The rebels’ National Transitional Council and Executive Board, more or less the interim government, have released a statement on their future goals, and have occasionally voiced a sketchy timetable on how they aim to move forward. That’s admirable, and necessary — but with the conflict a long way from over, and future conditions uncertain, it’s more a statement of intent than a political program.
Of course, no war is ever simple or predictable — but the striking factor while I was in Benghazi was that there appeared to be little anxiety and little serious talk about these contingencies.

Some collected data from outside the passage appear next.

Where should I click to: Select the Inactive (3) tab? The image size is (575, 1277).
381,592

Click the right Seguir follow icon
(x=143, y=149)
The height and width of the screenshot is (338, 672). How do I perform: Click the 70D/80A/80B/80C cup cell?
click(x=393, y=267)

The NTC, and rebel fighters, have a tough job that involves many balancing acts. For example, the east has been under rebel control for several months now, consolidated since NATO bombs halted Gaddafi forces’ advance into Benghazi on March 17. Rebel-held territory needs governance, to maintain basic services, deal with international representatives, and provide political coherence. But if the NTC starts to look like an established government, without the participation of representatives from Tripoli or other regime-controlled areas, it risks an eventual backlash and political tensions with leaders of those communities. The longer the current stalemate continues, the more increased administrative consolidation will be needed just to keep the lights on in rebel areas; and the more acute this tension could become.
Yet the only resolution envisaged so far is that "Gaddafi will fall" and allow the NTC to expand and include representatives from across the country. NATO’s banking on the same thing. As the International Crisis Group pointed out, that’s little more than wishful thinking.

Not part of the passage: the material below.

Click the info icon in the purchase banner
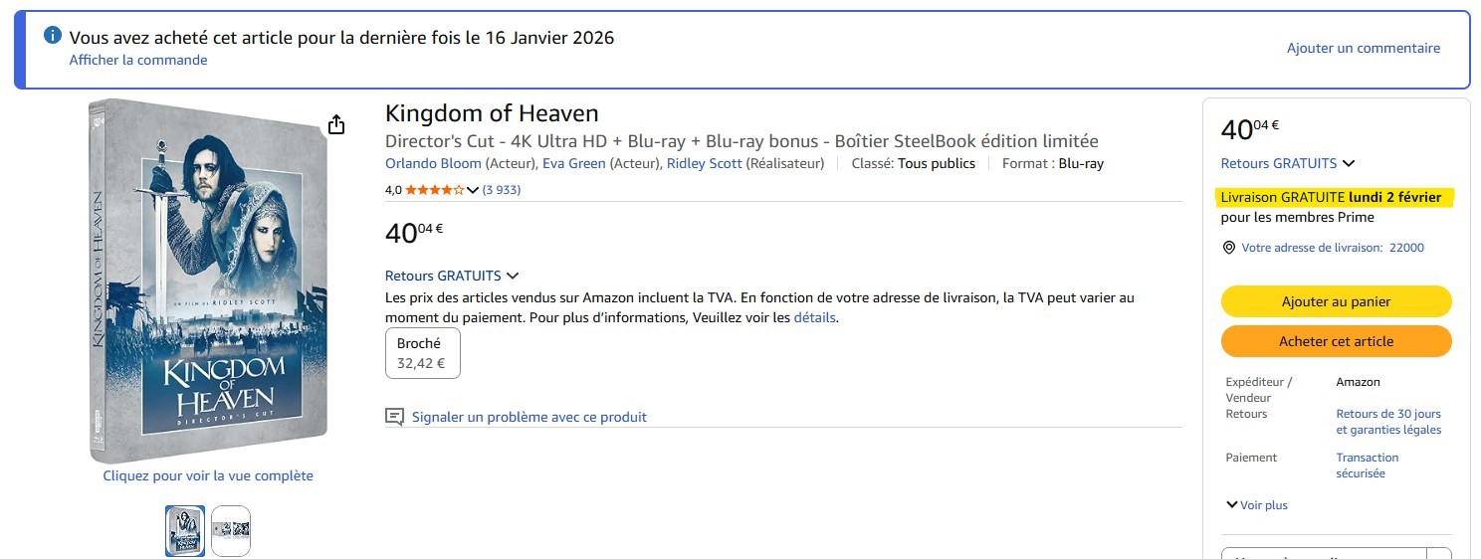This screenshot has width=1481, height=559. 53,36
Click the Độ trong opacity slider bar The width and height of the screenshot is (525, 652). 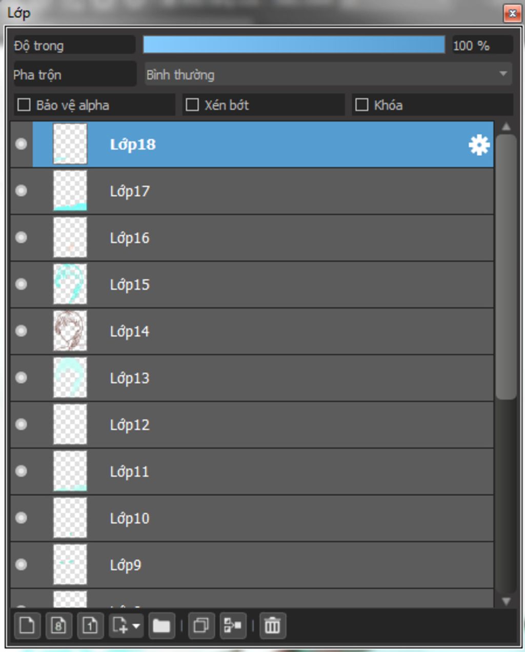(x=294, y=45)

A couple of hours after the Tibesty bomb, chants rang down nearby streets: a group of over 100 young men walked in a spontaneous demonstration, carrying the rebel flag and shouting. People on the streets joined in. But beyond the symbolic, reactions seemed haphazard. Volunteer armed youth directed traffic, one waving our car through while shouldering a rocket-propelled grenade — of little practical use if there was a security incident unless one accepts widespread casualties among all nearby civilians.
Elsewhere another armed group stopped our car and for many minutes wouldn’t let us through, because my colleague who was driving came from another town and they didn’t trust him (he’d been displaced by the conflict, but how to prove that?). At the Ouzu Hotel where I stayed, jumpy armed guards refused to let our car in to park at all, and only allowed me to walk through after I showed my press pass — a simple printed card, with no photo or signature to confirm my actual identity.

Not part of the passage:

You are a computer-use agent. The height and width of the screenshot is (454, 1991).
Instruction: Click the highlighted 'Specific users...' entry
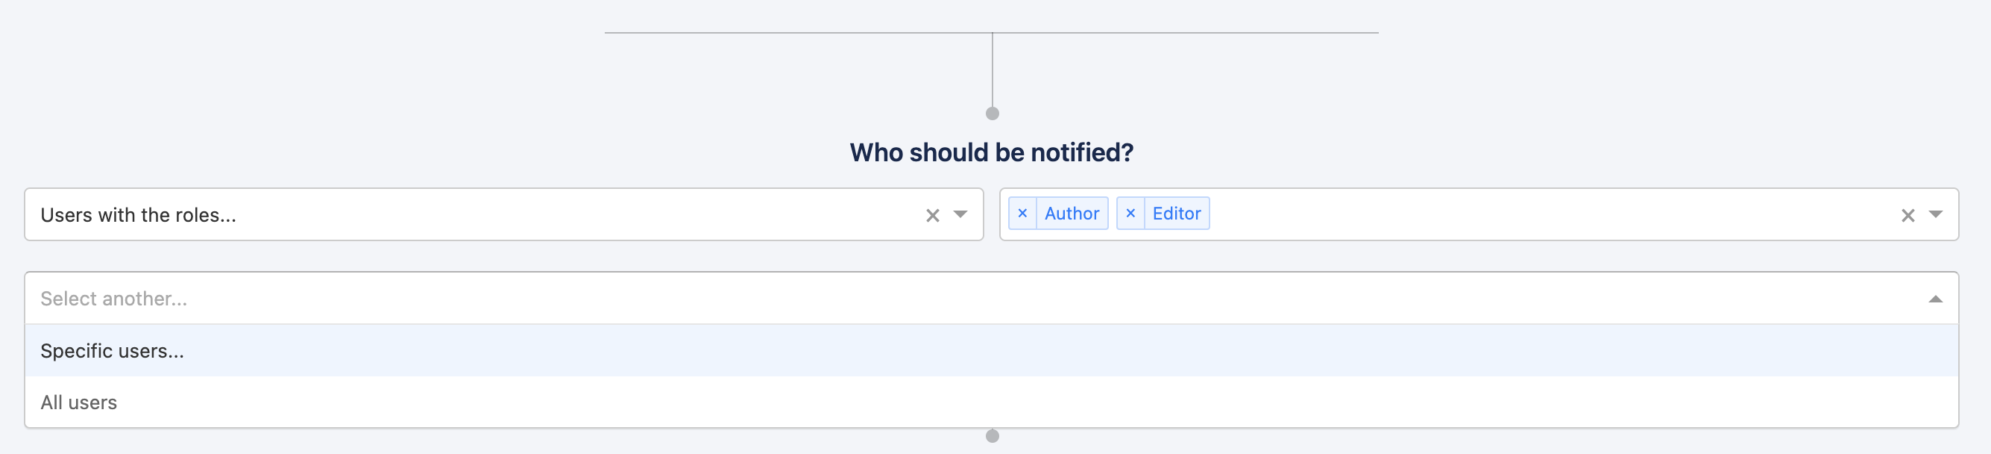(x=113, y=350)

Voluntary, energetic, but autonomous and largely untrained: Who do the various armed groups answer to? That’s perhaps the biggest worry, and it gives unanswered questions a sense of impending urgency: there are reportedly somewhere between 11 and 40 armed groups now in Benghazi alone, and few formal structures or protocols managing them.
So far, Benghazi City has remained remarkably safe. The energy and support for the revolution is strong and there’s a real sense of unity of purpose. But none of this can be taken for granted. With tenuous, transitional governance structures, a rebel force unsure of what it stands for, and only the barest sketch of a future political transition — the questions that remain unanswered are profound.
What happens next? No-one knows, including NATO and the transitional leaders themselves.